ABOUT THIS TASK — Of the lines in the data below, count the ones holding the string "pixels", and answer with that number only.

▬▬▬▬▬▬▬▬▬▬

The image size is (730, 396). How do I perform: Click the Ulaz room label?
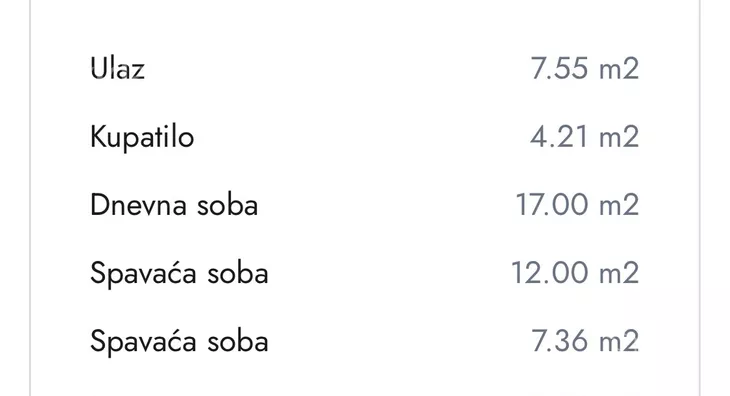[x=117, y=68]
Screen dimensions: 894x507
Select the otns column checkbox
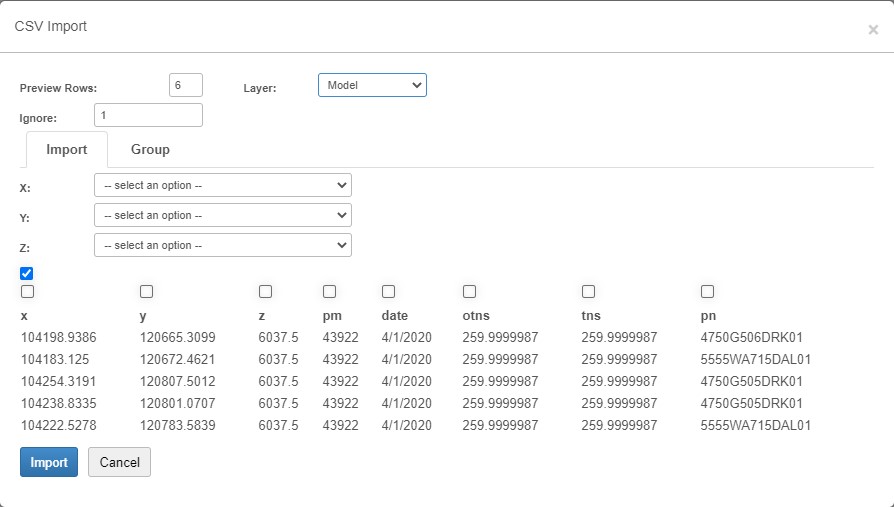click(x=469, y=292)
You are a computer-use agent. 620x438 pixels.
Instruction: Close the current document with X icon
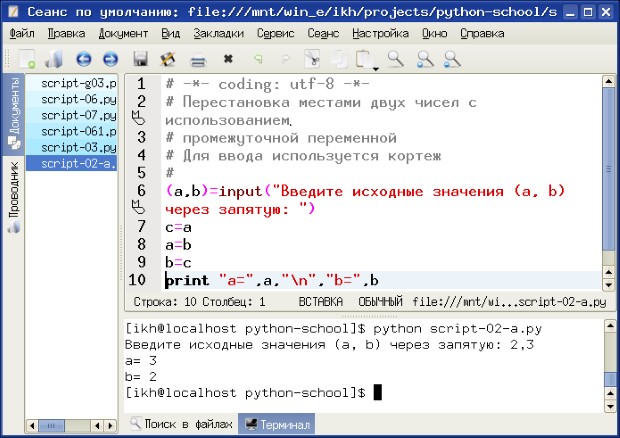[228, 59]
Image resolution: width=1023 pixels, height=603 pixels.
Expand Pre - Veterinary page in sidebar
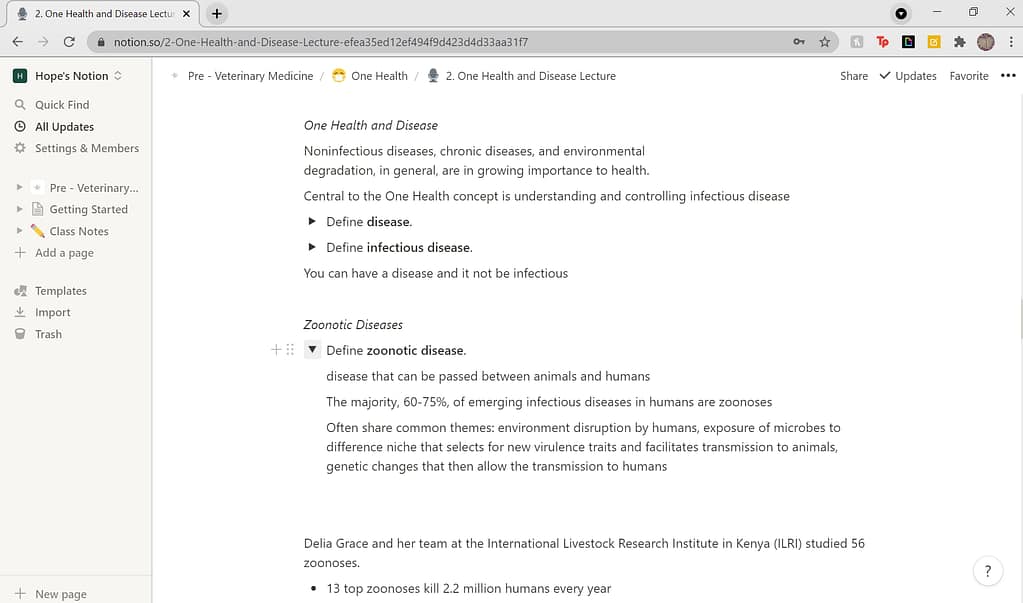[x=19, y=188]
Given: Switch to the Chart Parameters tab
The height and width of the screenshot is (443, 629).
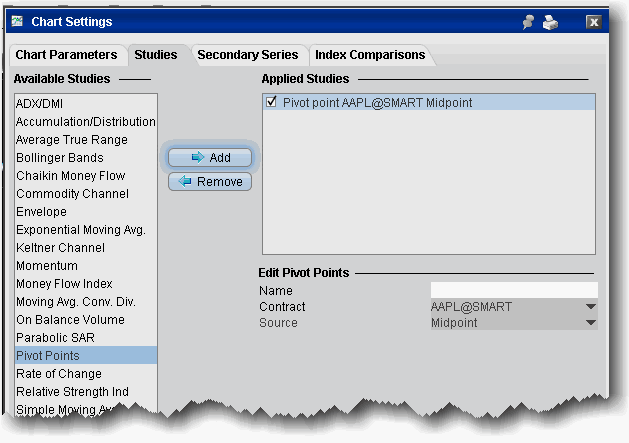Looking at the screenshot, I should 66,55.
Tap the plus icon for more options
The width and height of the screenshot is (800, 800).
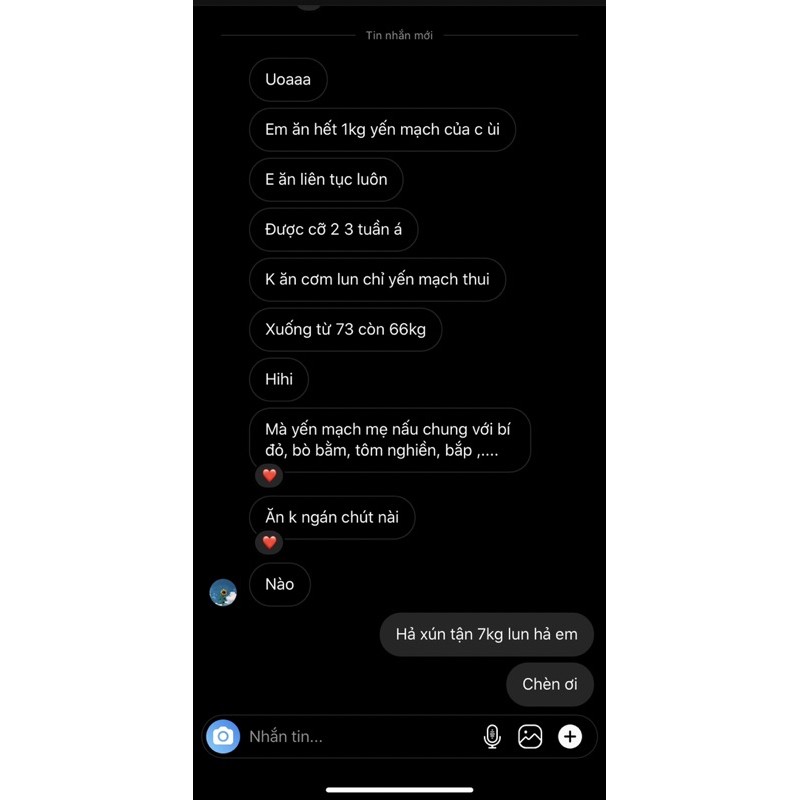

▬▬▬▬▬▬▬▬▬▬

WRITTEN ANSWER — 2